Comments on: CXL is Finally Coming in 2025

By: Tsahi Livnoni

Tsahi Livnoni — Tue, 31 Dec 2024 00:25:01 +0000

Performance is not hurt from the physical distance compared to dram sitting next to the CPU working with the CPU memory controller?

By: spuwho

spuwho — Wed, 25 Dec 2024 22:03:39 +0000

When we buy servers, we buy max RAM, load VMWare, which allocates all of the RAM and then reallocates on demand to any VM.

For containers, it usually is the same. Max RAM, load RHEL and use Kubernetes to allocate appropriately.

The servers are then tasked based on the application requirements.

Swaps or changes are done only as a part of repair, since the host is already fully populated.

There is no interest in distributed memory resourcing because they want to keep any malfunction blast radius small and local to the rack.

By: Rob

Rob — Sat, 21 Dec 2024 22:00:49 +0000

If you’re waiting for 2027 then you’re getting PCIe 7 (assuming not another delay) and the option for optical interconnect, which is useful not just for the lower latency and the (slim ) chance of x32 lanes (because why would optical be x16 or less), it’s also useful for its reach throughout adjoining racks. With 2026 will come MRDIMM too.

By: Name

Name — Fri, 20 Dec 2024 22:27:13 +0000

DDR4 re-use will fail on 1) speed and 2) reliability. DDR5 did so much for memory reliability, especially in large memory servers. Re-using DDR4 en-masse will just run into crashes. I dont think any vendor with CXL 2.0 has hot-swap for individual modules.
CLX 3.0 with PCIe 6 and some RAS features should see adoption, so I agree with the 2027/2028 timeline. Anything before is just tinkering on small scale/proof-of-concept.

LLM training happens in HBM, not slow-speed 3rd tier memory.
People need to understand that just because its in memory, doesn’t mean its instantenous.
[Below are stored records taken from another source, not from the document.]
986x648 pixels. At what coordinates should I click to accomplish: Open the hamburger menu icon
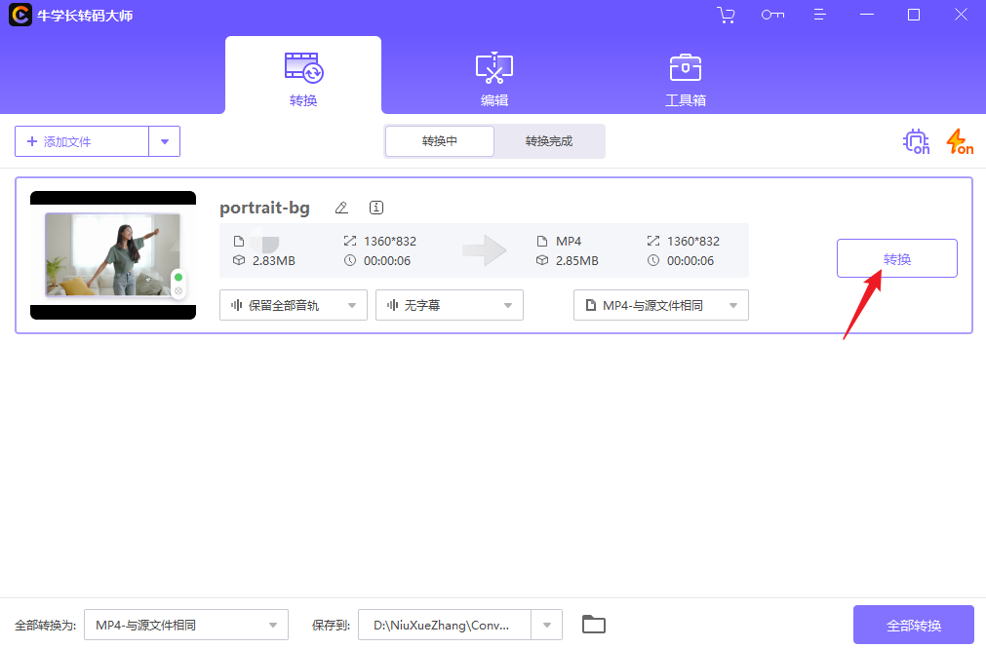[x=819, y=15]
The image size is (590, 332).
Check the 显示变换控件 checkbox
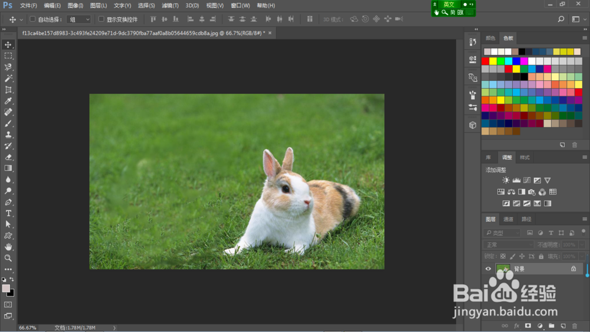(x=101, y=19)
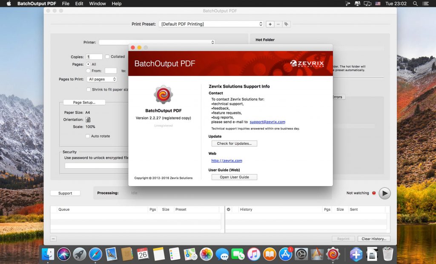Open Spotlight search in the menu bar
Image resolution: width=436 pixels, height=264 pixels.
(415, 3)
Where this might make sense is small nodes with remote-memory beyond the OS and shared within the rack. Exciting technology but I disagree with real-world usage patterns, at scale.

By: Kapdelta Amber

Kapdelta Amber — Fri, 20 Dec 2024 22:11:09 +0000

I see LLM training the primary driver in CXL (2.0+) adoption. As LLM datasets and pace of growth exceed the capacity limits of onboard memory, CXL memory pooling is the natural and more efficient next step.

By: emerth

emerth — Fri, 20 Dec 2024 21:55:33 +0000

@Onsigma Blue – consider the case of a compute cluster running an MPI application. You use Infiniband or 100/200 GbE to implement scatter/gather. Such amounts to a memory to memory copy across the network – bottleneck being IB/Enet or PCIe. Now suppose you could leave the data in place in a CXL memory shelf and just share that address space amongst the compute nodes. You have the same bottleneck but you have half as many copy operations. Seems like a win. —- I’m also not convinced that CXL is the way forward for huge memory single nodes, especially given memory modules keep getting bigger. But in some use cases this seems like a good thing.